Dokumentauszug
___
Die unterfertigten Abgeordneten stellen daher folgende
ANFRAGE:
1. Wie viele Bleiberechtsverfahren gem. §§ 43, 44 ff NAG (nachfolgend „Bleiberecht“)) sind seit 1. April 2009 anhängig?
2. Wie viele Bleiberechtsanträge gem. § 43 Abs 2 NAG wurden seit 1. April 2009 gestellt?
a. Was war die genaue Zahl der Erledigung dieser Anträge?
b. Wie viele dieser Anträge wurden positiv entschieden?
c. Wie viele dieser Anträge wurden negativ entschieden?
3. Wie viele Bleiberechtsanträge gem. § 44 Abs 3 NAG wurden seit 1. April 2009 gestellt?
a. Was war die genaue Zahl der Erledigung dieser Anträge?
b. Wie viele dieser Anträge wurden positiv entschieden?
c. Wie viele dieser Anträge wurden negativ entschieden?
4. Wie viele Bleiberechtsanträge gem. § 44 Abs 4 NAG wurden seit 1. April 2009 gestellt?
a. Was war die genaue Zahl der Erledigung dieser Anträge?
b. Wie viele dieser Anträge wurden positiv entschieden?
c. Wie viele dieser Anträge wurden negativ entschieden?
5. Wie viele Anträge auf Inlandsantragstellung aus humanitären Gründen (gem. §19, 21 Abs 3 NAG) wurden seit 1. April 2009 gestellt?
a. Was war die genaue Zahl der Erledigung dieser Anträge?
b. Wie viele dieser Anträge wurden positiv entschieden?
___
Angezeigte Informationen
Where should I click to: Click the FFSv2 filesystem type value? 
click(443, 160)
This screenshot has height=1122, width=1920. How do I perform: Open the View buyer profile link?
___
Gestellte Aufgabe 1
Wofür verwendet der Dokumentauszug ab Frage 1 den Ausdruck „Bleiberecht“? Erkläre das in ein bis drei Sätzen.
Gestellte Aufgabe 2
Ab welchem Datum werden die Verfahren und Anträge im Dokumentauszug erfragt?
Gestellte Aufgabe 3
Wie lässt sich der Abschnitt des Dokumentauszugs, der mit „3. Wie viele Bleiberechtsanträge gem. § 44 Abs 3 NAG“ beginnt, in einem Satz kürzer fassen, ohne seine Hauptangaben zu verlieren?

Richtige Antwort 1
Der Dokumentauszug legt in Frage 1 fest, dass Verfahren gemäß §§ 43, 44 ff NAG nachfolgend „Bleiberecht“ heißen. Der Ausdruck dient damit als Kurzbezeichnung für diese Verfahren.

Richtige Antwort 2
Ab dem 1. April 2009.

Richtige Antwort 3
Frage 3 erkundigt sich nach der Zahl der seit 1. April 2009 gestellten Bleiberechtsanträge nach § 44 Abs 3 NAG sowie nach der genauen Zahl ihrer Erledigungen und nach den positiven und negativen Entscheidungen.